**引用文:**
——
図2A】本開示の一態様による、粒子装置用のカッティングダイの別の例の概略図である。
図2B】本開示の一態様による、粒子装置用のカッティングダイの別の例の概略図である。
図2C】本開示の一態様による、粒子装置用のカッティングダイの別の例の概略図である。
図3】本開示の一態様による、粒子カッティング装置を用いて粒子を生産するための方法のステップを示すフローチャートである。
図4A】本開示の一態様による、粒子カッティング装置の別の例の概略上面図である。
図4B図4Aの装置の概略正面図である。
図5】本開示の一態様による、粉末を生成するためのシステムの概略図である。
図6A】本開示の一態様による、図1Aの旋盤装置を含む粉末製造システムを制御し、そのシステムからフィードバックを受信するためのユーザインターフェースの画面を示す。
——
**提供情報:**
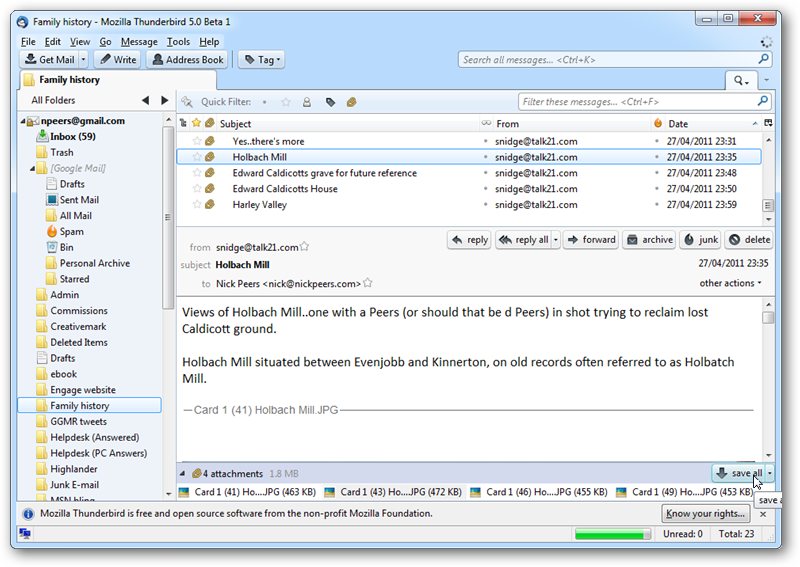Image resolution: width=800 pixels, height=567 pixels.
Task: Click the Write pencil button
Action: tap(118, 60)
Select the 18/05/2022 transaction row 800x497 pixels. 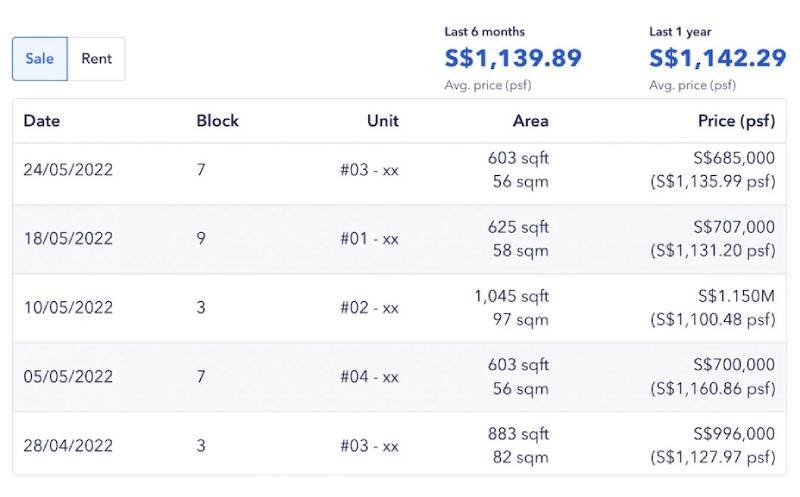tap(399, 239)
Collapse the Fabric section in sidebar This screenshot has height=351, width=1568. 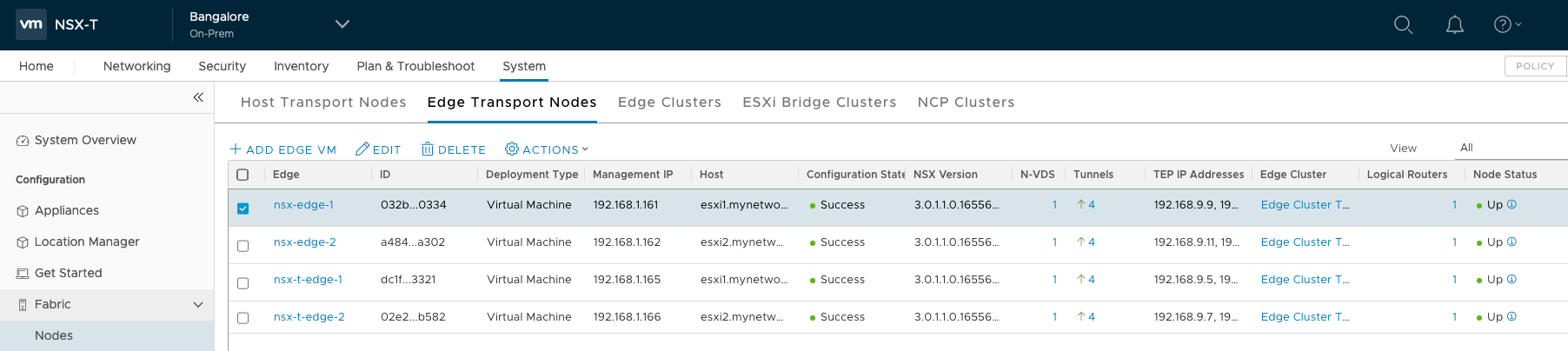coord(198,305)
——
**課題内容:** 引用文で、説明に「本開示の一態様による」を含む図はどれですか？該当する図番号をすべて挙げてください。

**解答:** 図2A、図2B、図2C、図3、図4A、図5、図6A